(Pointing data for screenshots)
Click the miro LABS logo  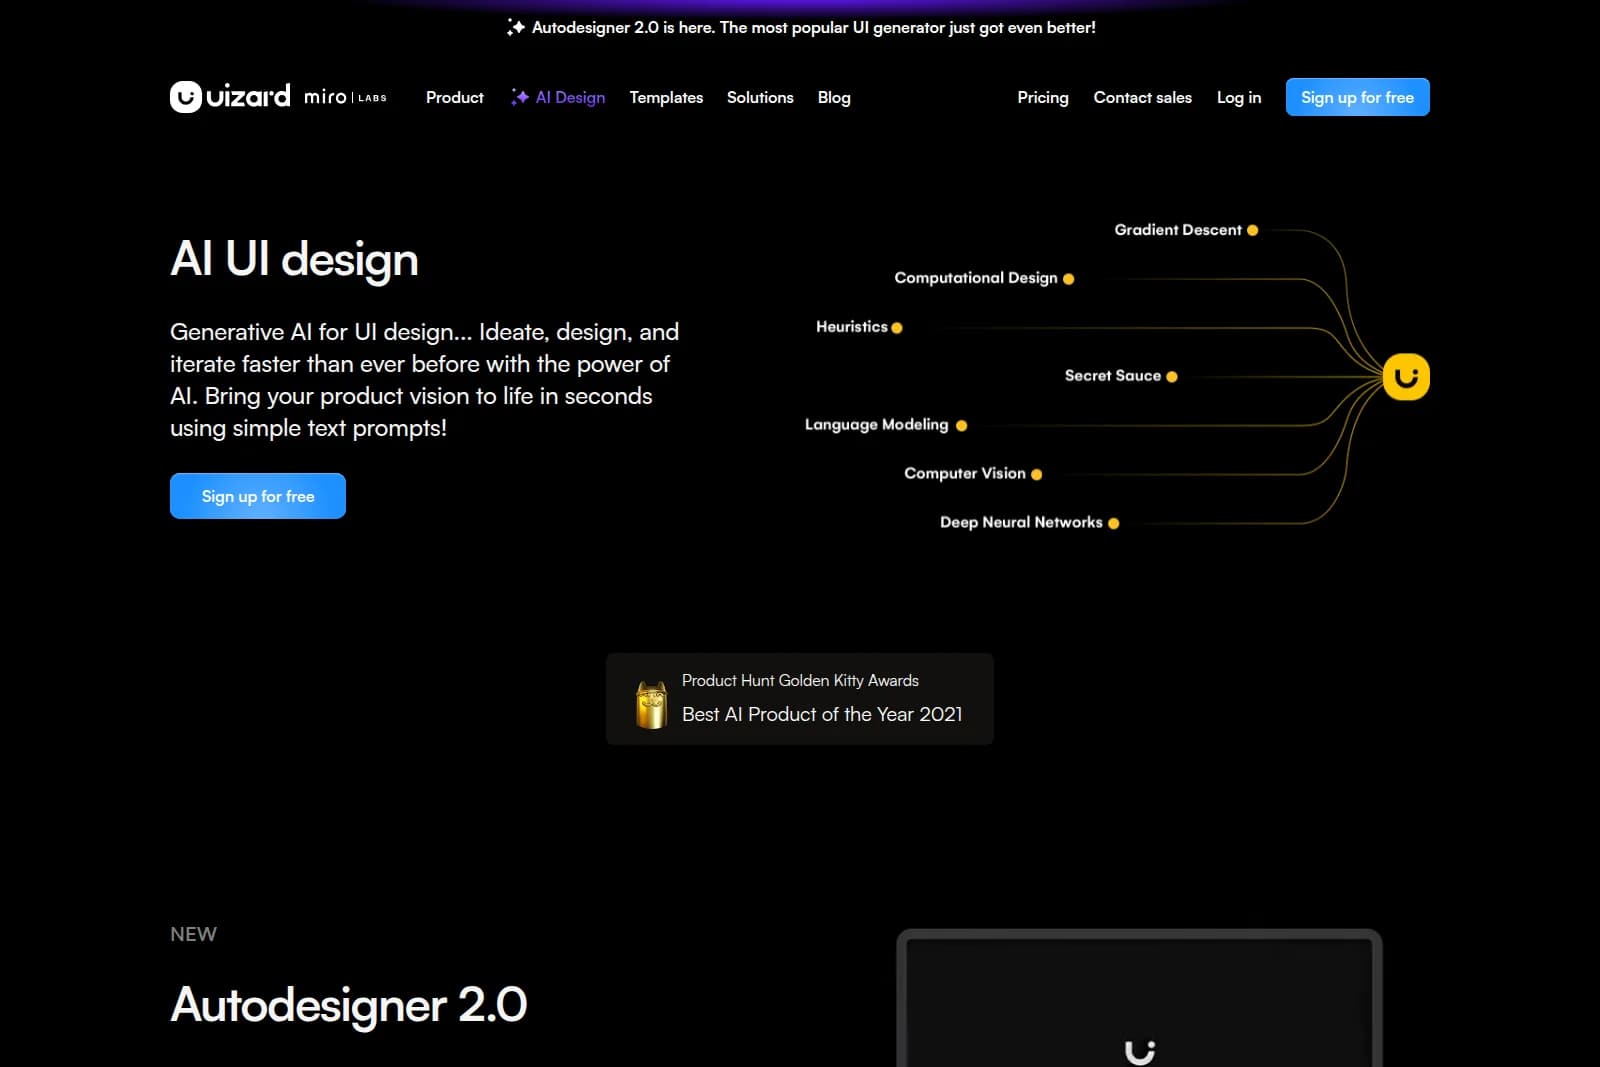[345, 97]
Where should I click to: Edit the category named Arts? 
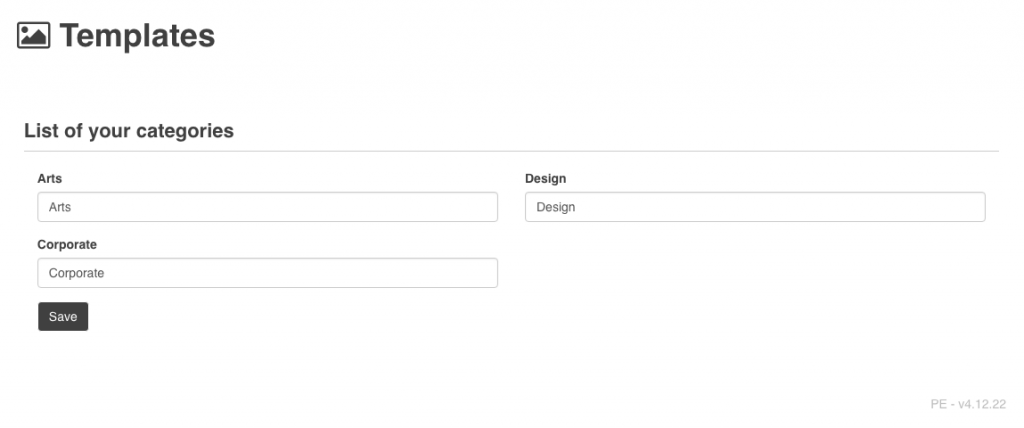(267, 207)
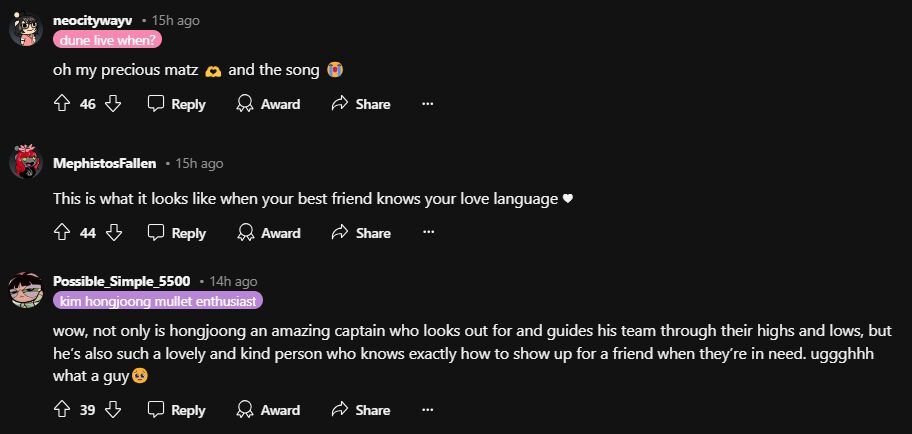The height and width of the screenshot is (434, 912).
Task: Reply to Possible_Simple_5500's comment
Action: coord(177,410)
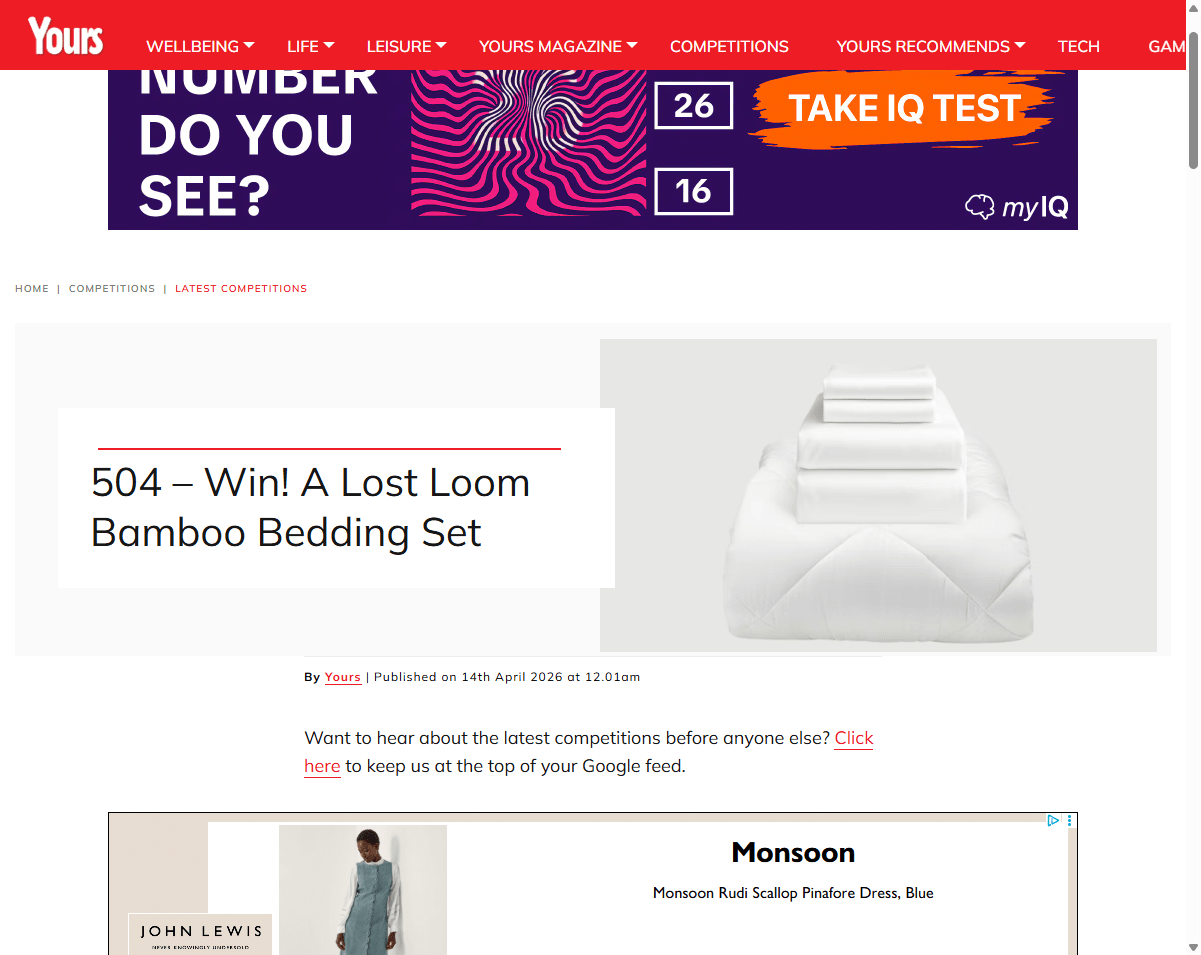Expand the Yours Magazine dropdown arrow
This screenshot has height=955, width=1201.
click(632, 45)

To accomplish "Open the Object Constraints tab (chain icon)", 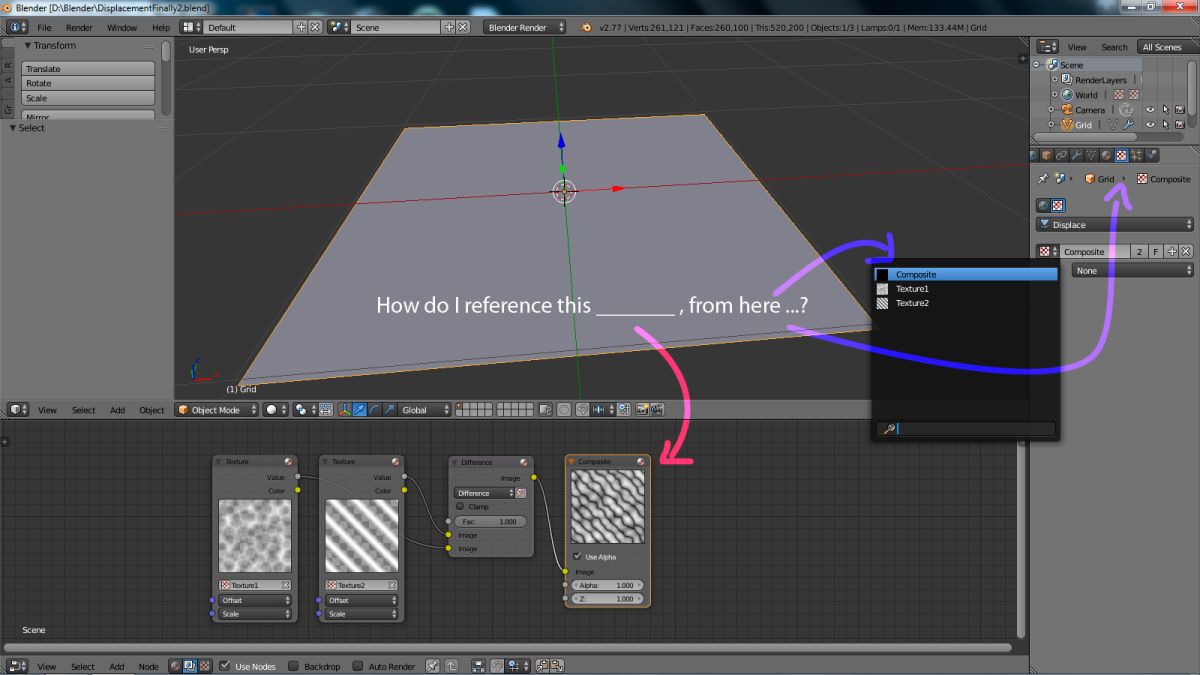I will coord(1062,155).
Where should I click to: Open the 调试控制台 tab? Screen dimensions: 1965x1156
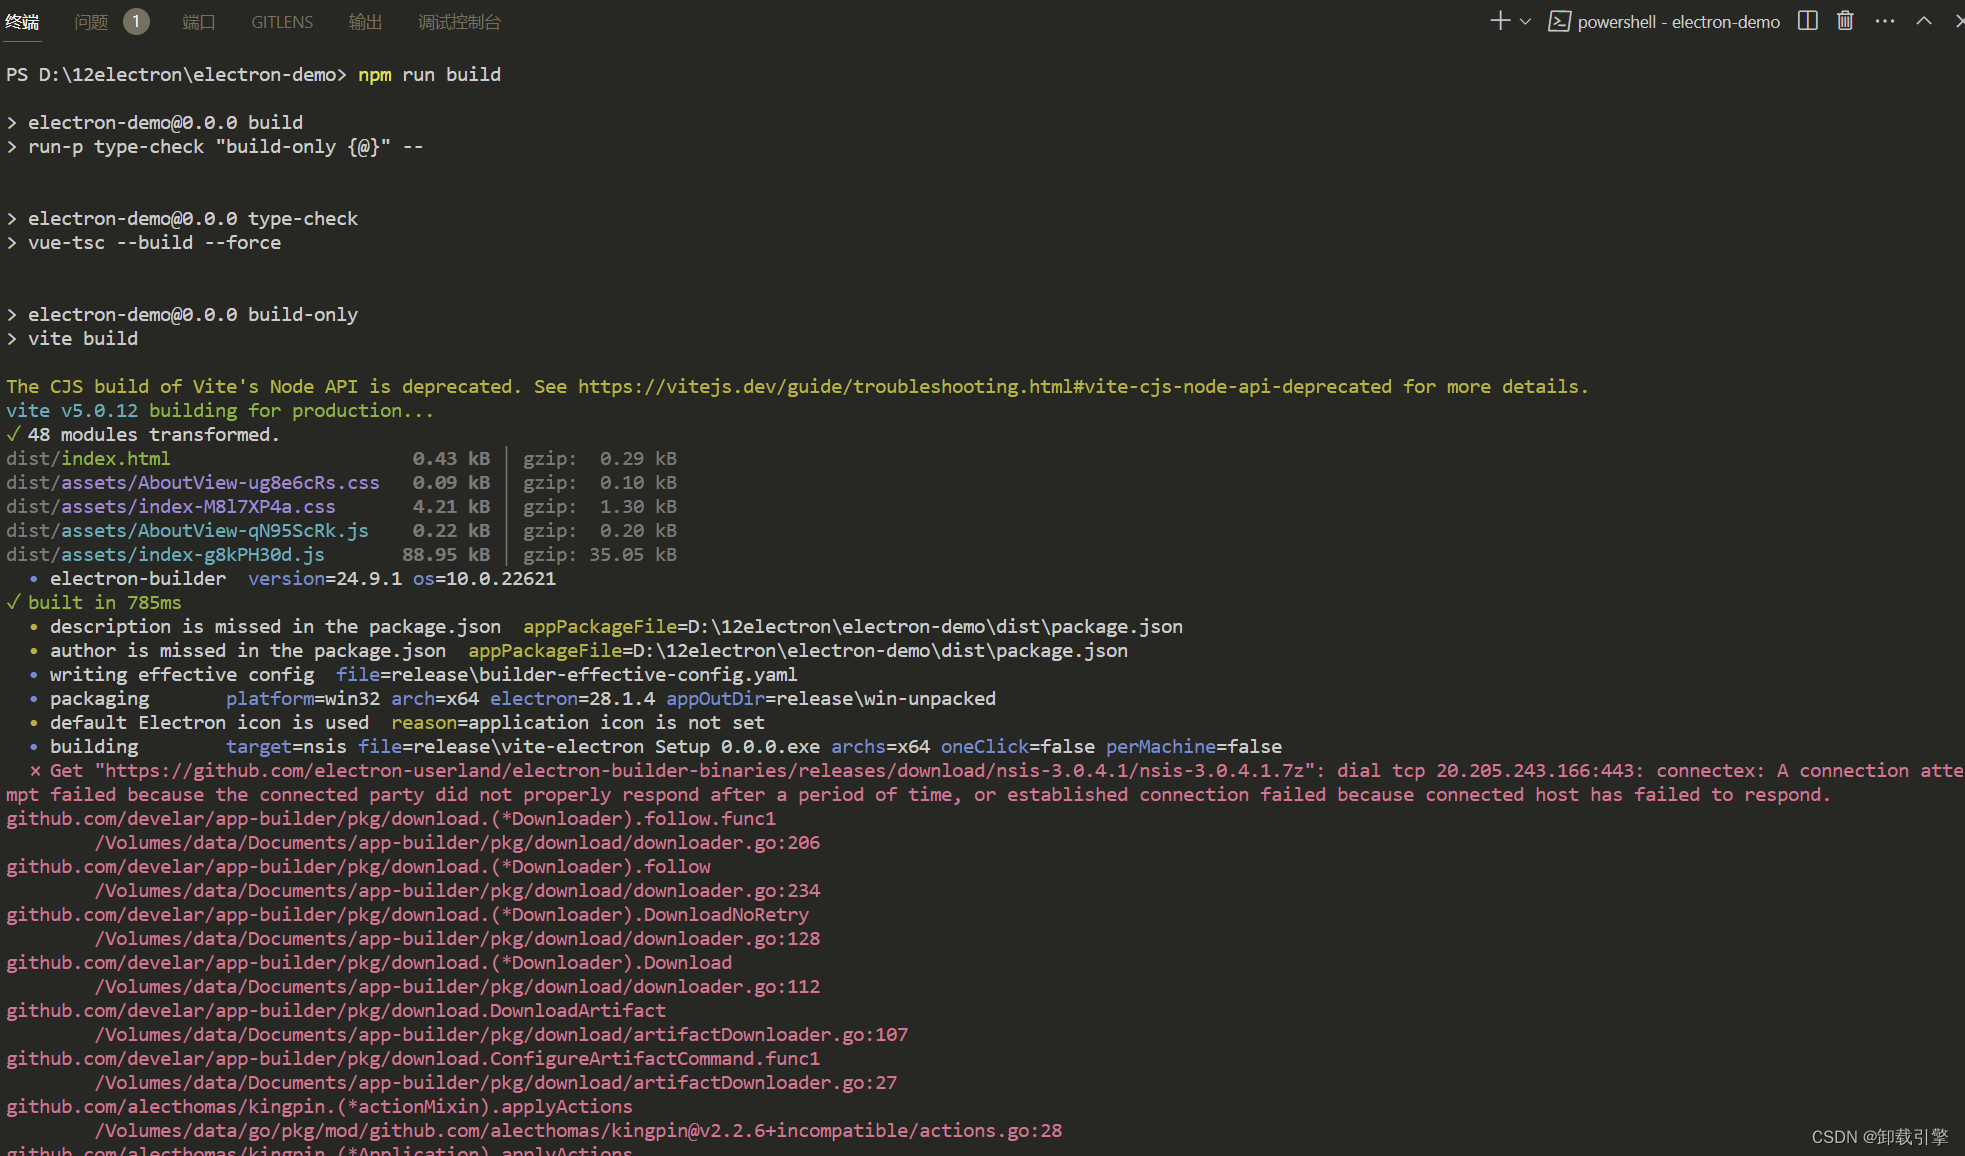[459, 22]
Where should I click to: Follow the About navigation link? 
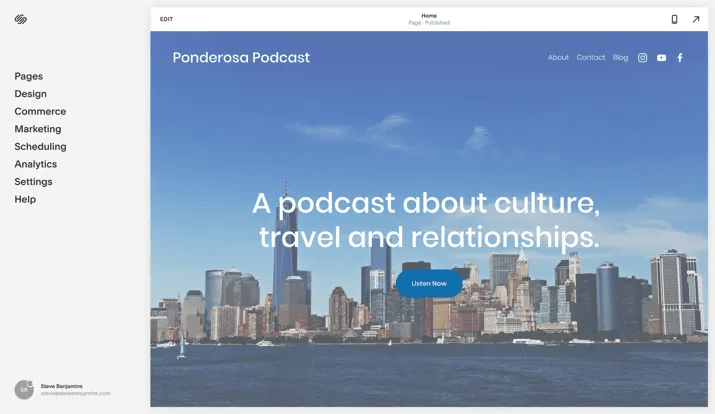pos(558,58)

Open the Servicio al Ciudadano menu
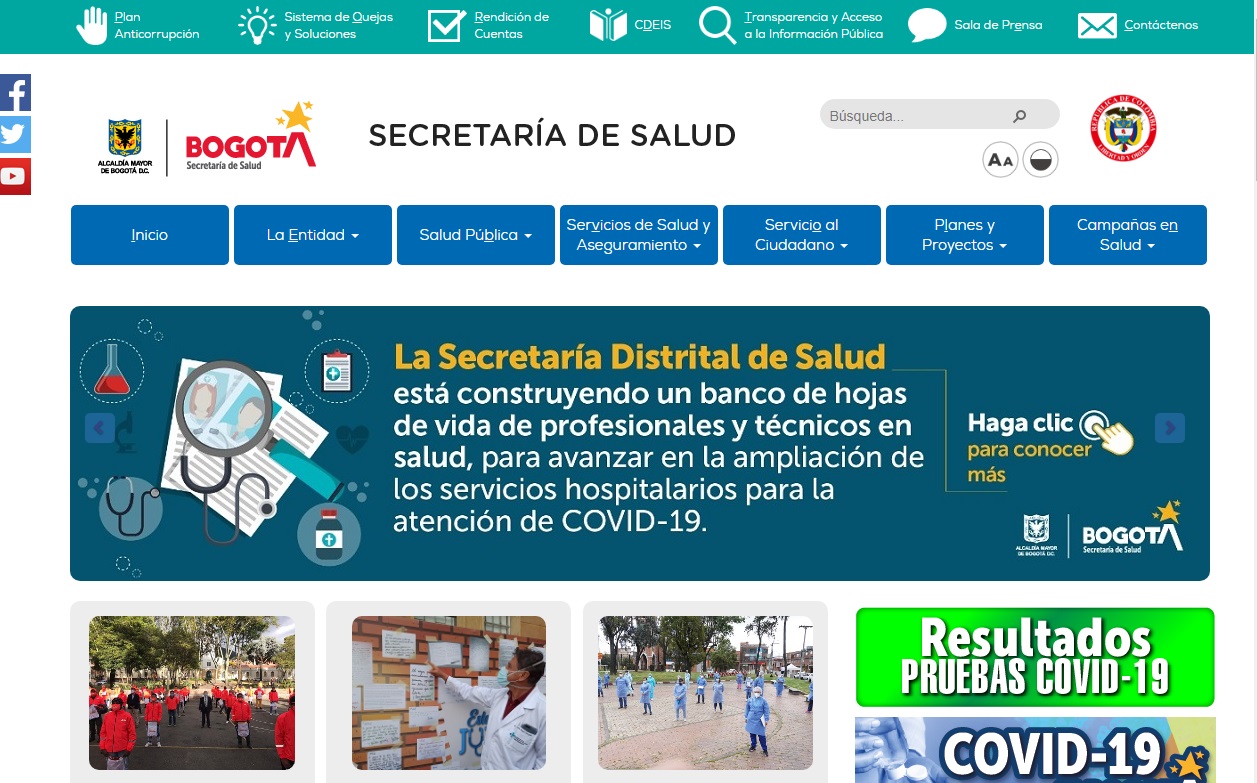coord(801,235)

[EXERCISE GOAL]: Please count the lines in the data above that contain the string "Where" and reply with only that number.

[EXPECTED OUTPUT]: 3